**Exercise prompt**: Only one span is wanted from the lines below: from the one with "Viewport: 1325px width, 745px height." up to and including the one with "the radar chart". Copy it exactly, without images.

**Entries supplied**:

■ ■ ■ ■ ■

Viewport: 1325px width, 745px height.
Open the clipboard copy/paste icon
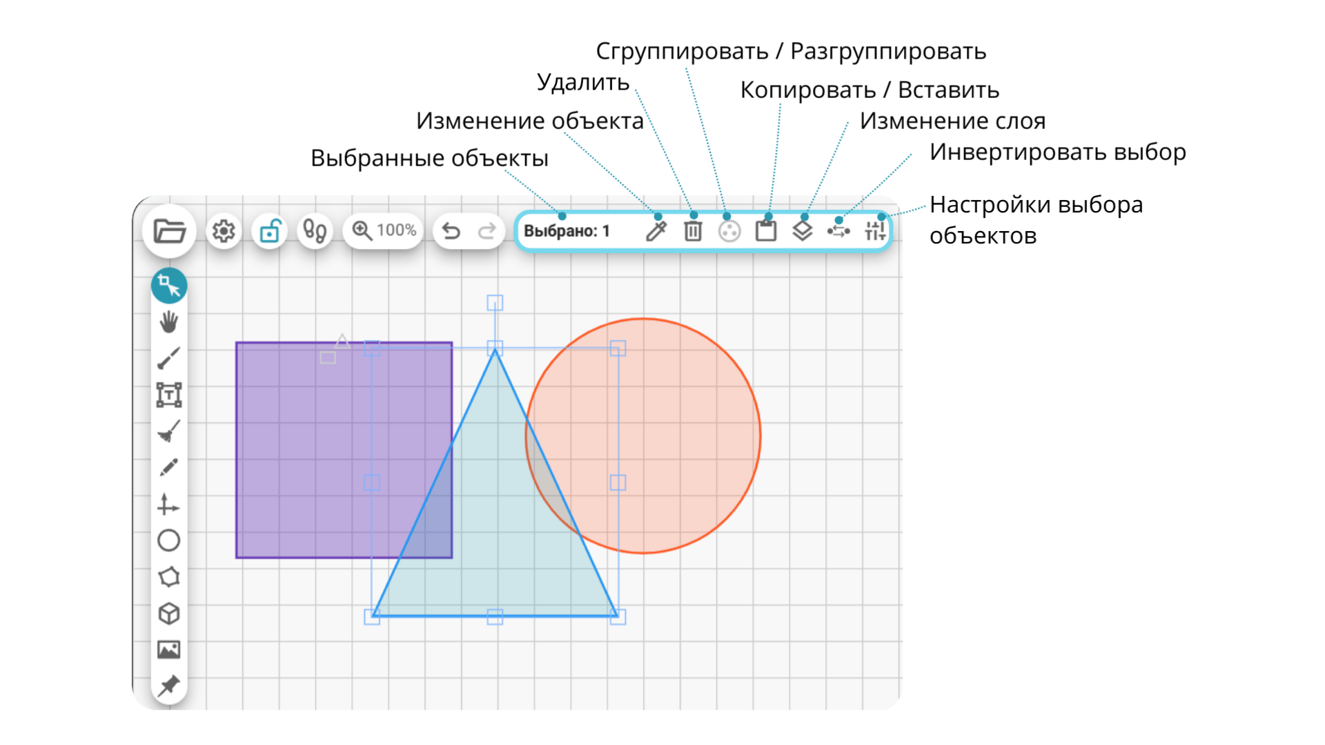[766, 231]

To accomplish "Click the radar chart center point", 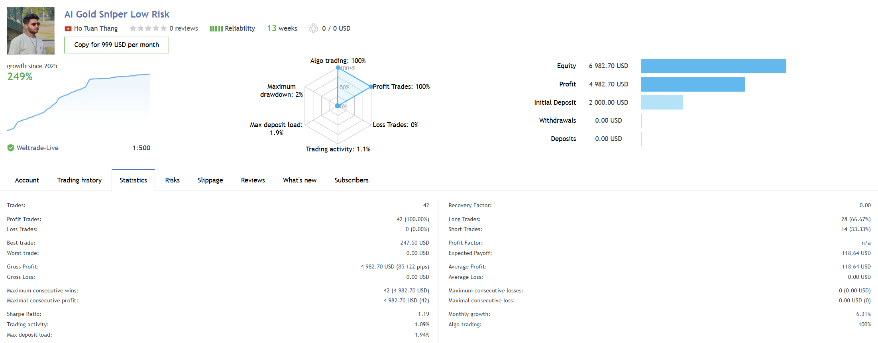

■ ■ ■ ■ ■

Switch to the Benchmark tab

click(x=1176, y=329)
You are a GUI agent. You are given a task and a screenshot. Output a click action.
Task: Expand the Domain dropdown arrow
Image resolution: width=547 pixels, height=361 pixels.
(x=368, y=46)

■ ■ ■ ■ ■

**Problem solution**:
Viewport: 1325px width, 745px height.
Open the clipboard copy/paste icon
[766, 231]

To accomplish "Click the radar chart center point", 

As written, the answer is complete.